On the other hand, there is no report of hemorrhagic stroke due to cerebral angiitis in patients with MCD. In our two cases of MCD accompanied with SAH, it is pathognomonic that both cases presented with cortical SAH isolated along sulci, and both cases are accompanied with the segmental stenosis of peripheral intracranial arteries. The stenosis in these cases may be due to angiitis and SAH induced by the vulnerability of the arterial wall. This hypothesis is supported by the fact that the angiographic findings of angiitis appeared not only in intracranial arteries but also in bilateral renal arteries in case 1. As previously reported, the prognosis of patients with cortical SAH carried a favorable outcome than that of aneurysmal SAH [12]. Despite the presence of severe vasoconstriction, ischemic stroke, and cortical SAH, our case also experienced a favorable outcome, so a noninvasive imaging work-up, such as CT angiography or MR angiogram, should be introduced after an initial DSA does not identify any other underlying etiology.

Because there is no conclusive test that can be used to diagnosis cerebral angiitis, it is crucial to exclude the many other conditions that can mimic the symptoms of cerebral angiitis. First, patients with clinical and imaging features, such as severe headache, variable neurological deficits, and reversible arterial abnormalities (dilatations and stenosis), can be separately recognized as the reversible cerebral vasoconstriction syndrome (RCVS). Approximately one-third of patients with RCVS develop ischemic stroke, lobar hemorrhage, or convexal SAH. RCVS-related SAH likely results from dynamic caliber changes affecting cortical surface vessels, and it is also usually restricted to 1 to 2 sulcal spaces [13]. In our cases, reversible imaging findings were compatible with RCVS; however, we believe that the systemic inflammatory condition (i.e., MCD) possibly explained the reversible vasoconstriction. Second, the stenosis of intracranial arteries may be the ultra-early vasospasm that occurred immediately after SAH. Qurehi AI et al. reported in their study that 13 % of patients had evidence of ultra-early vasospasm (within the first 48 h), and the vasospasms were mild (vessel narrowing of 25–50 %) in 78 % of these patients [14]. Although immediate vasospasm of cortical SAH has been suspected, coexistence with these has never been reported in the literature. A possible explanation of this was that a small amount of extravascular blood of the cortical SAH has less local effect on cerebral arteries compared to aneurysmal one. Third, the long-term administration of glucocorticoid may also introduce the atherosclerotic stenosis of intracranial arteries. In such a case, the stenosis should not be segmental but widespread to all intracranial arteries, and we believe that it is difficult for the stenosis to recovery angiographically in such a short period. Moreover, the symptoms present relative slowly, not drastically. At present, we require additional careful considerations that distinguish RCVS or other possible causes from these systemic conditions until further studies can be performed.

Conclusions

We identified two cases of MCD who presented with sudden-onset headache and were diagnosed with cortical SAH. In both cases, cerebral angiitis causing SAH induced by a systemic inflammatory condition due to MCD. Our cases highlight the clinical diversity of the potential causes of cerebral angiitis and expand the association of MCD and cortical SAH.

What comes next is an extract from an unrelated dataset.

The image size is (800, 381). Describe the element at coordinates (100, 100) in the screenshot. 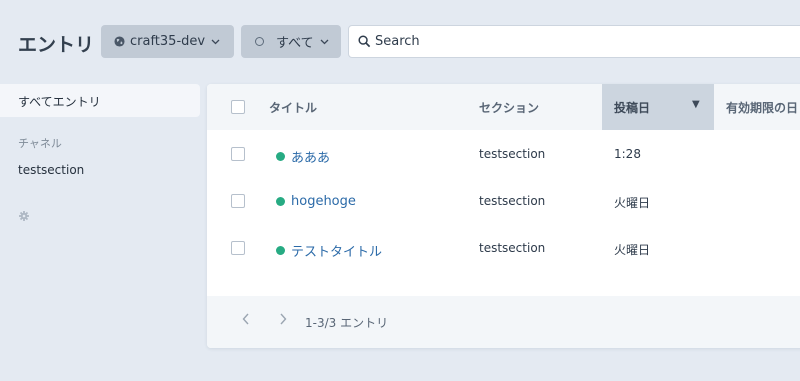

I see `sidebar-item-all-entries: すべてエントリ` at that location.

Ethics and consent to participate

The authors declare that ethics approval was not required for this case report.

Consent for publication

In case 1, written informed consent for publication of this case report and any accompanying images was obtained from the patient’s family because she had passed away. In case 2, written informed consent was also obtained from the patient. A copy of the written consent is available for review by the Editor-in-Chief of this journal.

Availability of data and materials

The dataset supporting the conclusions of this article is included within the article.